En s'adressant au «faux cul» de libraire qu'il devrait trouver au bas de sa rue – à moins qu'il n'ait, depuis, mis la clé sous la porte en conséquence et au bonheur de la vente en ligne – ce dernier aurait été en mesure de lui dresser la liste d'une multitude de petits éditeurs talentueux susceptibles de reconnaître son génie et diffuser son chef-d'œuvre. Il est certain, toutefois, que ceux-là ne lui auraient pas assuré l'attention médiatique qui est la sienne désormais – et les ventes qui vont s'en suivre – et à laquelle son choix amazonien a largement contribué. Pas plus d'ailleurs que l'occasion de se poser en victime d'un système qui broie les auteurs et interdit toute subversion prétendue.

Que le jury du Renaudot fasse le choix d’abattre le totem des grandes maisons d’édition auxquelles devraient automatiquement revenir les prix les plus prestigieux, cela s’entend et s’apprécie. Qu’il le fasse au mépris des librairies indépendantes qui luttent chaque jour pour la survie d’un modèle, sans que cela ne soit pour autant l’affaire d’Etat dans laquelle l’auteur tente de nous entraîner, devrait au moins susciter chez lui la décence visant à écouter le mécontentement lorsqu’il s’exprime.
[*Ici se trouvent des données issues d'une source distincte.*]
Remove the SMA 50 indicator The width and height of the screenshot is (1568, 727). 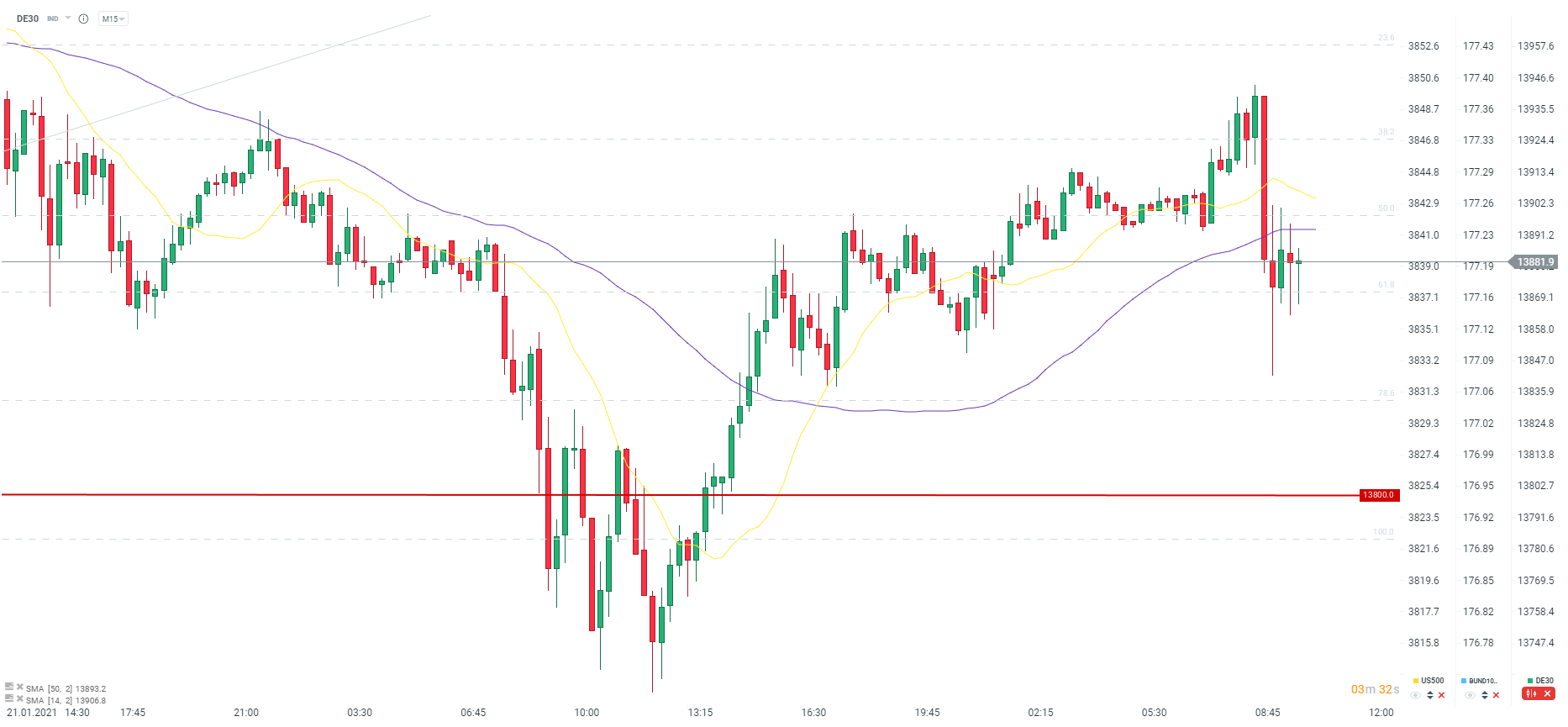[x=19, y=687]
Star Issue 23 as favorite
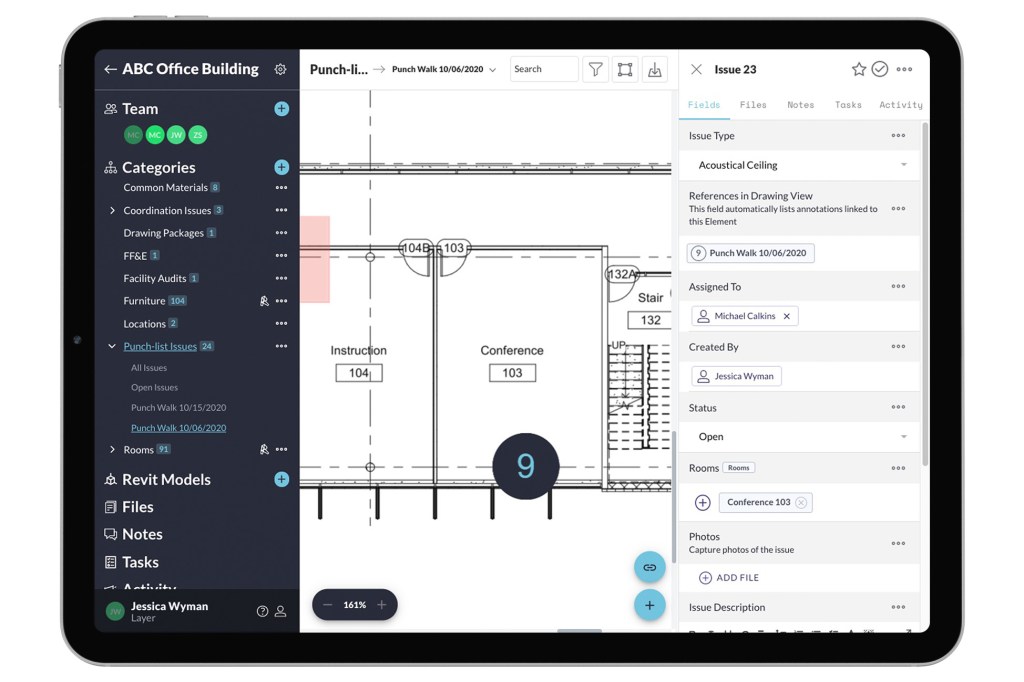The image size is (1024, 682). 858,69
Et la délicatesse, s’il y répond, de le faire avec davantage de distinction que celui affiché dans ces quelques lignes d’une vulgarité extrême.

Les urgences écologiques, économiques et numériques auxquelles nous faisons face nous contraignent chaque jour un peu plus à choisir quel type de société nous désirons : le maintien, plus ou moins inconscient, d’un néolibéralisme que nous sommes conditionnés à penser comme une fatalité, fort de ses dérives angoissantes, de la dématérialisation à la déshumanisation du rapport à l’autre, en passant par des inégalités sociales délirantes ou le mépris de la transition écologique ; ou le choix d’y résister, si ce n’est de s’y opposer, en favorisant un système de valeurs peut-être désuètes et rétrogrades, mais fondamentalement humaines.

Nous avons fait le choix de ce métier en dépit de salaires dérisoires parce que nous croyons farouchement au bien-fondé de notre mission. Chaque jour, nous sommes confrontés à notre ignorance quand Amazon étale son génie algorithmique grâce au moindre mot-clé, nos commandes arrivent moins vite que celles proposées par leurs drones, nous obligeons le client à sortir de chez lui et il nous arrive même d’être d’humeur changeante quand l’écran d’ordinateur affiche une admirable constance face aux désagréments du quotidien. Mais nous sommes convaincus, pourtant, et alors même que la technologie et la communication abolissant les distances creusent et enveniment les séparations entre les êtres humains, que rien ne prévaudra jamais sur l’écoute, le conseil, la discussion et le lien. Ou plus clairement sur le rapport à l’autre, ce contre quoi «l’employeur» de Marco Koskas est entré en guerre.

Ce dernier a choisi son camp, et c’est celui qui nous est opposé. Il serait dès lors tout à son honneur d’avoir la décence de ne pas nous accabler davantage et d’attendre sa récompense en silence.